§ **SET TASKS**:
1) Decide whether each statement below agrees with the team summary, and answer yes or no, quoting the words of the team summary that decide it. (a) The Cowboys placed sixth in the WAC. (b) Brock Spack was in his fifth season as defensive coordinator. (c) The team's overall record was 4–4.
2) Reproduce a passage from the team summary. Begin at the words "American college football" and stop after the words "War Memorial Stadium.".

§ **SELECTED EXTRACT**:
- Conference: Western Athletic Conference
- Record: 6–5 (4–4 WAC)
- Head coach: Joe Tiller (5th season);
- Offensive coordinator: Larry Korpitz (5th season)
- Defensive coordinator: Brock Spack (1st season)
- Captains: Joe Cummings; Jeremy Gilstrap;
- Home stadium: War Memorial Stadium

= 1995 Wyoming Cowboys football team =

American college football season

The 1995 Wyoming Cowboys football team represented the University of Wyoming as a member of the Western Athletic Conference (WAC) during the 1995 NCAA Division I-A football season. Led by fifth-year head coach Joe Tiller, the Cowboys compiled an overall record of 6–5 with a mark of 4–4 in conference play, placing sixth in the WAC. Wyoming played home games at War Memorial Stadium.

§ **DATA SECTION**:
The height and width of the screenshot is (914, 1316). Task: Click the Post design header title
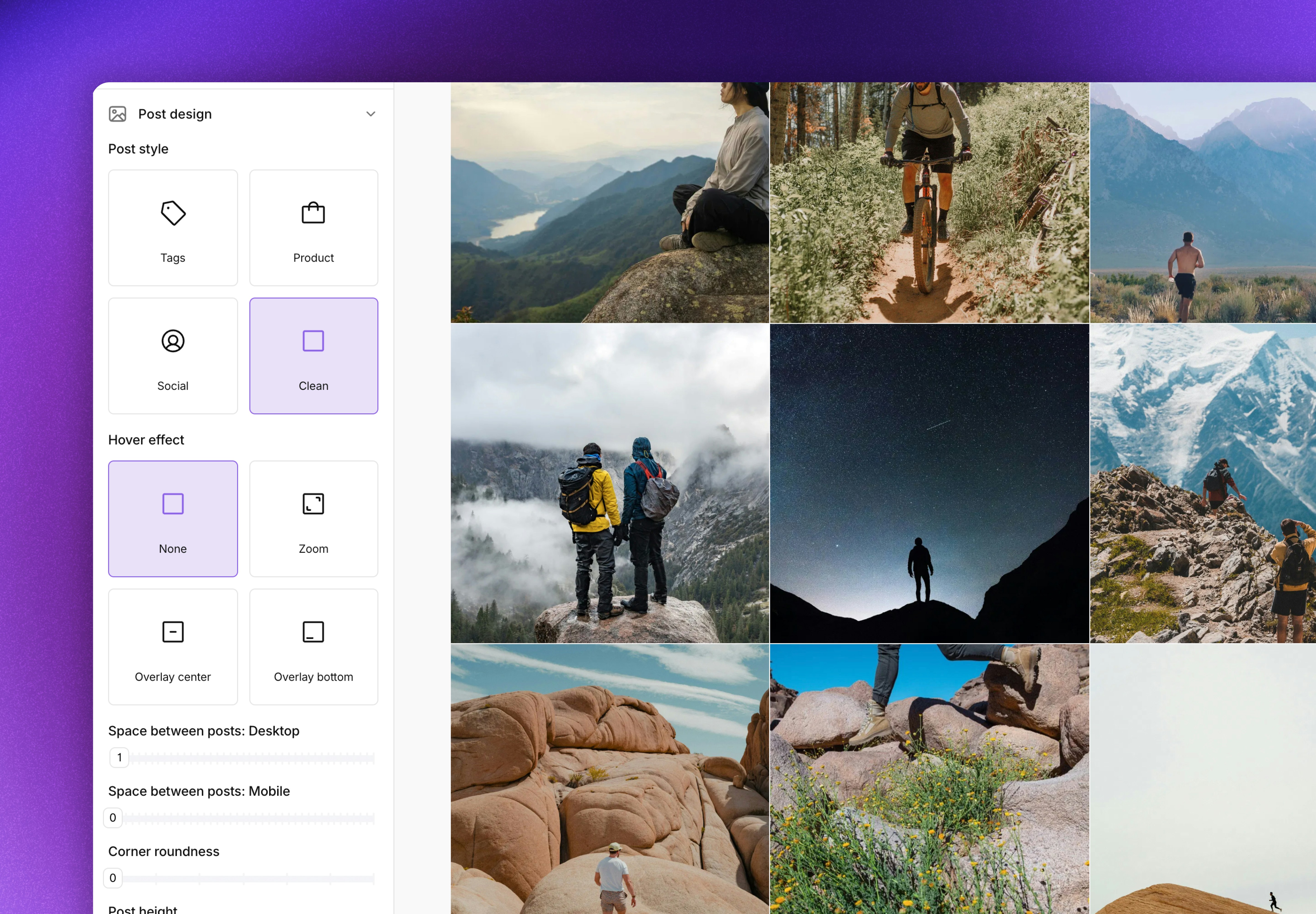pyautogui.click(x=175, y=114)
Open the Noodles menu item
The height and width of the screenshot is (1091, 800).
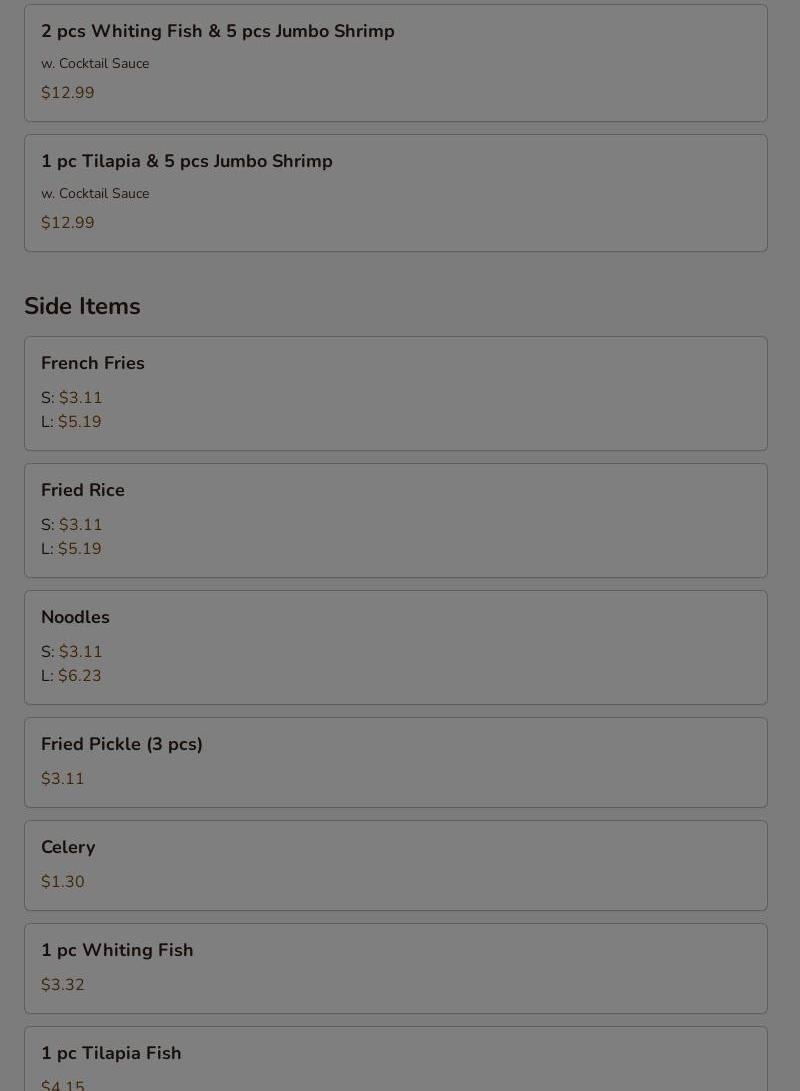[x=396, y=648]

§ **ANSWERS GIVEN**:
1)
(a) Yes: "placing sixth in the WAC"
(b) No: "Brock Spack (1st season)"
(c) No: "an overall record of 6–5"

2)
American college football season

The 1995 Wyoming Cowboys football team represented the University of Wyoming as a member of the Western Athletic Conference (WAC) during the 1995 NCAA Division I-A football season. Led by fifth-year head coach Joe Tiller, the Cowboys compiled an overall record of 6–5 with a mark of 4–4 in conference play, placing sixth in the WAC. Wyoming played home games at War Memorial Stadium.